[Pixel coordinate grounding data]
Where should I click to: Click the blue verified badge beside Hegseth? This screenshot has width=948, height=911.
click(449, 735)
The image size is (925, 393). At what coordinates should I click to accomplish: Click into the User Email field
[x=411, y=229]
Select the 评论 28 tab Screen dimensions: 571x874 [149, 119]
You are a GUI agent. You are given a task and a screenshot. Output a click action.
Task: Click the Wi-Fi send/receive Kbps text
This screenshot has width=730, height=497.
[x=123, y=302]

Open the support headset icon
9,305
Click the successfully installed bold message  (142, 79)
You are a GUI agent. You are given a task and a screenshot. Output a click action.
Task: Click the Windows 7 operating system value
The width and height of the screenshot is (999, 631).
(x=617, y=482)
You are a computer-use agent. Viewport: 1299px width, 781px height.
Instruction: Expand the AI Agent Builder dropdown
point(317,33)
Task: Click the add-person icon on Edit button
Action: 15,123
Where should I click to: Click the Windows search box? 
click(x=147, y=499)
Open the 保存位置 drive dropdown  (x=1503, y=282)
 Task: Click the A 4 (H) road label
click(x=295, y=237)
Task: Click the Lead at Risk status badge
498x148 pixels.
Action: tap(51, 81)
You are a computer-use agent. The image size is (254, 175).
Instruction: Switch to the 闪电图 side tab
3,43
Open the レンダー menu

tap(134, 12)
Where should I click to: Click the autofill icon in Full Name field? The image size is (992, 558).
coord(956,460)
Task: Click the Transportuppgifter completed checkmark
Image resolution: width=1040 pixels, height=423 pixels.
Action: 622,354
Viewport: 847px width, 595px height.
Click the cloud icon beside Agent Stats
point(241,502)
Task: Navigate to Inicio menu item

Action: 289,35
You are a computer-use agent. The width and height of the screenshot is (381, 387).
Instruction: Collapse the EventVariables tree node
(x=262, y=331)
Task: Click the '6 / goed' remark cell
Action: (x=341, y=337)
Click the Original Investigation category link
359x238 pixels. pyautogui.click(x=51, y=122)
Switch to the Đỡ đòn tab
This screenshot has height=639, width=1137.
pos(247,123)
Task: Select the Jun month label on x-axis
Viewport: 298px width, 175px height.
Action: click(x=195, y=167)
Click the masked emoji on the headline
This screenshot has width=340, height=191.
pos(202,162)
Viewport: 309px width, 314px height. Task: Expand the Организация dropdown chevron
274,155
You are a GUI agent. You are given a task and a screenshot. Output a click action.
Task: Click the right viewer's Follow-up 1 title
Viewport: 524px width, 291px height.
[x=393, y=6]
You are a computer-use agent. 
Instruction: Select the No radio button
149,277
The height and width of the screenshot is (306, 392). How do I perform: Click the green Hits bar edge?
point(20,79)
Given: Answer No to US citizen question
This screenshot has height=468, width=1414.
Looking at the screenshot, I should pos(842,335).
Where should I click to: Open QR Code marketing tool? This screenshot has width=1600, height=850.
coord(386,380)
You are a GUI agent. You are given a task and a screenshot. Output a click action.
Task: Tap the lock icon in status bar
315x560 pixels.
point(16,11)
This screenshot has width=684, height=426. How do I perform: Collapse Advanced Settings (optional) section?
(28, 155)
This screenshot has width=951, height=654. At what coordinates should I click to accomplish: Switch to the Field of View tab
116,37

• _Activity_: Among the lines of the data, which ones contain the word "computer"? Show them.

• _The answer_:
You are a computer-use agent. Viewport: 1299px width, 781px height.
You are a computer-use agent. The image size is (254, 175).
You are a computer-use agent. The width and height of the screenshot is (381, 387).
You are a computer-use agent. 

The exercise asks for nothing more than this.